Thread: Fastest char datatype

Fastest char datatype

From
Robert James
Date:
I'm storing a lot of words in a database.  What's the fastest format for finding them? I'm going to be doing a lot of WHERE w LIKE 'marsh%' and WHERE w IN ('m', 'ma').  All characters are lowercase a-z, no punctuation, no other alphabets.  By default I'm using varchar in utf-8 encoding, but was wondering if I could specificy something else (perhaps 7bit ascii, perhaps lowercase only) that would speed things up even further.

Re: Fastest char datatype

From
Peter Eisentraut
Date:
On Monday 20 July 2009 04:46:53 Robert James wrote:
> I'm storing a lot of words in a database.  What's the fastest format for
> finding them? I'm going to be doing a lot of WHERE w LIKE 'marsh%' and
> WHERE w IN ('m', 'ma').  All characters are lowercase a-z, no punctuation,
> no other alphabets.  By default I'm using varchar in utf-8 encoding, but
> was wondering if I could specificy something else (perhaps 7bit ascii,
> perhaps lowercase only) that would speed things up even further.

If your data is only lowercase a-z, as you say, then the binary representation
will be the same in all server-side encodings, because they are all supersets
of ASCII.

These concerns will likely be dominated by the question of proper indexing and
caching anyway.

Re: Fastest char datatype

From
Robert James
Date:
Is there a way to use a more compact encoding?

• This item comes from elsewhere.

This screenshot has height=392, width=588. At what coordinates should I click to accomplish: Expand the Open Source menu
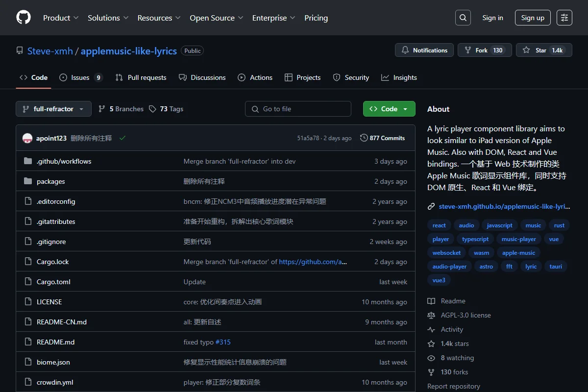tap(217, 18)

I only need 4 bits per char - that would certainly help caching.  (I have indexes tuned very well, already).

On Mon, Jul 20, 2009 at 2:02 AM, Peter Eisentraut <peter_e@gmx.net> wrote:
On Monday 20 July 2009 04:46:53 Robert James wrote:
> I'm storing a lot of words in a database.  What's the fastest format for
> finding them? I'm going to be doing a lot of WHERE w LIKE 'marsh%' and
> WHERE w IN ('m', 'ma').  All characters are lowercase a-z, no punctuation,
> no other alphabets.  By default I'm using varchar in utf-8 encoding, but
> was wondering if I could specificy something else (perhaps 7bit ascii,
> perhaps lowercase only) that would speed things up even further.

If your data is only lowercase a-z, as you say, then the binary representation
will be the same in all server-side encodings, because they are all supersets
of ASCII.

Re: Fastest char datatype

From
Merlin Moncure
Date:
On Sun, Jul 19, 2009 at 9:46 PM, Robert James<srobertjames@gmail.com> wrote:
> I'm storing a lot of words in a database.  What's the fastest format for
> finding them? I'm going to be doing a lot of WHERE w LIKE 'marsh%' and WHERE
> w IN ('m', 'ma').  All characters are lowercase a-z, no punctuation, no
> other alphabets.  By default I'm using varchar in utf-8 encoding, but was
> wondering if I could specificy something else (perhaps 7bit ascii, perhaps
> lowercase only) that would speed things up even further.

All the charater types are basically the same except for char(n) which
pads out the string on disk.  Reading downthread, [a-z] needs more
than 4 bits (4 bits could only represent 16 characters).   5 bits is a
very awkward number in computing, which may explain why this type of
encoding is rarely done.  Coming from the 'cobol' world, where there
were all kinds of zany bit compressed encodings, I can tell you that
the trend is definitely in the other direction...standard data layouts
coupled with well known algorithms.

Any type of simple bitwise encoding that would get you any space
benefit would mean converting your text fields to bytea.  This would
mean that any place you needed to deal with your text field as text
would require running your data through a decoder function...you would
encode going into the field and decode going out...ugh.

Better would be to use a functional index:
create index foo_idx on foo(compactify(myfield));

If you don't need index ordering, then you could swap a hash function
for compactify and have it return type 'int'.  This should give the
best possible performance (probably better than the built in hash
index).  You would probably only see a useful benefit if your average
string length was well over 10 characters though.  In the end though,
I bet you're best off using a vanilla text field/index unless you
expect your table to get really huge.  PostgreSQL's btree
implementation is really quite amazing.